Mas o cenário de incerteza e imprevisibilidade sobre quando novas doses estarão de fato disponíveis impedem um planejamento. "Não sabemos de verdade com o que podemos contar. E é muito difícil trabalhar com essa política de distribuir vacina a conta-gotas", afirma a epidemiologista Carla Domingues, que coordenou o Programa Nacional de Imunizações de 2011 a 2019.

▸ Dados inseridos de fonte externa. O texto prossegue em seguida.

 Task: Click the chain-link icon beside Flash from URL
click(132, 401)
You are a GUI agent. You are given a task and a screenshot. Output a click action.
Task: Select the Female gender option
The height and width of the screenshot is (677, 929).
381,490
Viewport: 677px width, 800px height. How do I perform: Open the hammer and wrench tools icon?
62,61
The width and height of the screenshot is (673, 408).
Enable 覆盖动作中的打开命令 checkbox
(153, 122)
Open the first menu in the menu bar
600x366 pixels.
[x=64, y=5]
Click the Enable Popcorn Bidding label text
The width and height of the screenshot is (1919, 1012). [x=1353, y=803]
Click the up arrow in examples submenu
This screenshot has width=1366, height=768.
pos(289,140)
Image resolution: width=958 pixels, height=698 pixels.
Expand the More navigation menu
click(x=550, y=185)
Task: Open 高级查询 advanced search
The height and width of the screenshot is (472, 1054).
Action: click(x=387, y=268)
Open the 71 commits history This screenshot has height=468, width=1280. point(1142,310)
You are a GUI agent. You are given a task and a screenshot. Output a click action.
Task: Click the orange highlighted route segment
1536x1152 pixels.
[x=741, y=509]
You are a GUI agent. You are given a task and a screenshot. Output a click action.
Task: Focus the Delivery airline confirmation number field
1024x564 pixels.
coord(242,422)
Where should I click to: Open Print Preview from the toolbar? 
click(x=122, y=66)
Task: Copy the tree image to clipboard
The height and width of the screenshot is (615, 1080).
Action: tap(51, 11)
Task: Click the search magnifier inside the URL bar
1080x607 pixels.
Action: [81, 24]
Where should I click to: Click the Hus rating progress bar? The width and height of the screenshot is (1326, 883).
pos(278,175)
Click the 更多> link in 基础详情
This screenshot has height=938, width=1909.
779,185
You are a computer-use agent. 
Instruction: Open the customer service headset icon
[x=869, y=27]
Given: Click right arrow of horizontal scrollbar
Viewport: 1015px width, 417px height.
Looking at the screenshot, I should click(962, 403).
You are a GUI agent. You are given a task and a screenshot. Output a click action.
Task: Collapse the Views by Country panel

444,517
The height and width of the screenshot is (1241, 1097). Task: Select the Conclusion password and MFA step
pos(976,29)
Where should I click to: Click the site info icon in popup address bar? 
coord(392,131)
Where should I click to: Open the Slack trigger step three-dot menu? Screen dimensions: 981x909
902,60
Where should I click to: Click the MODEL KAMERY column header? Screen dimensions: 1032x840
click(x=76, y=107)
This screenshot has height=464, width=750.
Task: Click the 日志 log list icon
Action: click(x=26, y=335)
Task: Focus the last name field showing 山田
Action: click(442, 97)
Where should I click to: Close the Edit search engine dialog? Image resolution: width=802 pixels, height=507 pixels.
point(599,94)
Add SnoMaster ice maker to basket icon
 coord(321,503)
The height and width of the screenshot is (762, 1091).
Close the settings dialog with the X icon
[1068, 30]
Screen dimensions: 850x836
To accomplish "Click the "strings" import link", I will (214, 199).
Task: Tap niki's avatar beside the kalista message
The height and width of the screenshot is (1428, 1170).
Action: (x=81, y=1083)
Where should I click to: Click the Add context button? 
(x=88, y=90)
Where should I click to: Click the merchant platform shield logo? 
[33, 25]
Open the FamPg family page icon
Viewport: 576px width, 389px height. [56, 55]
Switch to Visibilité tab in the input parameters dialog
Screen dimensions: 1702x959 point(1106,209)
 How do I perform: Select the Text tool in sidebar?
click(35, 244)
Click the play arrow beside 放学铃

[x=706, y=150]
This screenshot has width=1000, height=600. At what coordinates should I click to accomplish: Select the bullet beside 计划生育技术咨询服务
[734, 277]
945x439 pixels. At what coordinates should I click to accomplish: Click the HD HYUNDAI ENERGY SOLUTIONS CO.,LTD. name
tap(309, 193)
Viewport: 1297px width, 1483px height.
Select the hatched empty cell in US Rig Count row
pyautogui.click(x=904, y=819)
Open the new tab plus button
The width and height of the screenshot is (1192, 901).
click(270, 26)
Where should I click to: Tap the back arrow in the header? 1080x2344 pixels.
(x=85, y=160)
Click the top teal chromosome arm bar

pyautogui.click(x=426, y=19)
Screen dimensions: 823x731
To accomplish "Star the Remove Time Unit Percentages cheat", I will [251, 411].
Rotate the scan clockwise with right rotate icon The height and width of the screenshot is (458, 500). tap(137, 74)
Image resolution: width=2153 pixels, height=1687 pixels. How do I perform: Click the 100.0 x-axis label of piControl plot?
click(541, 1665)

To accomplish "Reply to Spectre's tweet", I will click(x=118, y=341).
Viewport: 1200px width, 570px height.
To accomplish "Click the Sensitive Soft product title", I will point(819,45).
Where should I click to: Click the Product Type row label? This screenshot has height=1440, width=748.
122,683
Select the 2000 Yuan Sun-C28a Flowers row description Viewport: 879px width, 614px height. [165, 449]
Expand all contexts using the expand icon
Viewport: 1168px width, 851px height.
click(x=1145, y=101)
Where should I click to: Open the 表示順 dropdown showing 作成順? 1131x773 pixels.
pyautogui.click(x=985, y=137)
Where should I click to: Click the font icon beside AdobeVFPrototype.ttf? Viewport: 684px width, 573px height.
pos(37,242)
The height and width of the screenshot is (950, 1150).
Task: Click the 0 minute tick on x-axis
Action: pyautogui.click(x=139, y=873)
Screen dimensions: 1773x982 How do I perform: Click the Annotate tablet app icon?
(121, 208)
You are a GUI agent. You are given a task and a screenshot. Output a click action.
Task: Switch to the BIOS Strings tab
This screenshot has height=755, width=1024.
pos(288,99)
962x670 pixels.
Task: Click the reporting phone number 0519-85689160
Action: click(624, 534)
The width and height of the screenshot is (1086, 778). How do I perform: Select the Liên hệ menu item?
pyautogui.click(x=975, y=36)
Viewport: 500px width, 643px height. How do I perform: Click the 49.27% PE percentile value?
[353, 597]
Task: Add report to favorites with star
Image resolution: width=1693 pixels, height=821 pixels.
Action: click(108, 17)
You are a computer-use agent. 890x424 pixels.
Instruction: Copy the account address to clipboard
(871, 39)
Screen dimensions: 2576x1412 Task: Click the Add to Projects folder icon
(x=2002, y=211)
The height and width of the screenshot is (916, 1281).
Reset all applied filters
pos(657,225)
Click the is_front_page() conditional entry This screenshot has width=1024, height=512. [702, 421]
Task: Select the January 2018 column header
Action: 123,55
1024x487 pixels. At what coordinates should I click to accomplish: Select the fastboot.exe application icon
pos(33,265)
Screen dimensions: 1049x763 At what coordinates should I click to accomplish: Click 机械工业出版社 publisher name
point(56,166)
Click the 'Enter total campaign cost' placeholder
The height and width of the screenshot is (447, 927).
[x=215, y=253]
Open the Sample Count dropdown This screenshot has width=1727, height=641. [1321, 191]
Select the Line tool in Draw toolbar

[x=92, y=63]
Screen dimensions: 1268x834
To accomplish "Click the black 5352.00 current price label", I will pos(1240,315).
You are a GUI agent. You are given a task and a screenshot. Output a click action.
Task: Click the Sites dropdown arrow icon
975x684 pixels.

"A falta de um cronograma confiável impede qualquer planejamento adequado", concorda Isabella Ballalai, vice-presidente da Sociedade Brasileira de Imunizações. "Quem está na ponta tem muita dificuldade. Como é que se planeja uma vacinação sem ter em mãos a matéria-prima fundamental, que é a vacina?", questiona.

Como a previsão de recebimento de vacinas para abril já foi revista, os especialistas acham pouco provável manter o ritmo. "Com as frequentes revisões para baixo que o ministério tem feito em relação à aquisição e oferta de vacinas, é bastante improvável que no primeiro semestre consigamos aumentar (e manter) a velocidade para um patamar que possamos chamar de vacinação em massa - algo entre um milhão a dois milhões de pessoas vacinadas por dia, por falta de insumos. Só podemos começar a vislumbrar algo para o segundo semestre", afirma o infectologista Alexandre Naime Barbosa, da Unesp.

Para os especialistas, o maior erro foi não ter comprado as vacinas quando elas estavam disponíveis, ainda no ano passado. "Houve uma negligência inaceitável por parte do governo federal", complementa Barbosa.

Especialista em gestão de saúde e integrante do Comitê de Combate ao Coronavírus da UFRJ, Chrystina Barros acredita que só conseguiremos ter vacinação em massa sustentável a partir de setembro. Será quando o Brasil já estará produzindo o seu IFA e não precisará importá-lo para fazer seus imunizantes anti-covid-19. "Não temos um cronograma fidedigno", reforça. "Só conseguiremos ter autossuficiência quando Butantan e Fiocruz já tiverem concluído as novas plantas e iniciarem a fabricação do IFA. Só conseguiremos respirar quando tivermos produção própria", diz.

Consequência

Além de custar milhares de vidas, a lentidão favorece também o surgimento de novas variantes do Sars-Cov-2. O alerta é do virologista Fernando Spilki, da Universidade Feevale (RS), especialista em mutações. "Com só uma parcela da população imunizada e muita gente suscetível, temos as condições darwinianas para o surgimento e seleção de novas variantes e, com o tempo, o aumento da resistência ao imunizante", diz. "Esse processo precisa ser estancado. Sem mais vacinas disponíveis, a única forma de fazer isso é com restrição da mobilidade, coisa a que os gestores são refratários." As informações são do jornal O Estado de S. Paulo.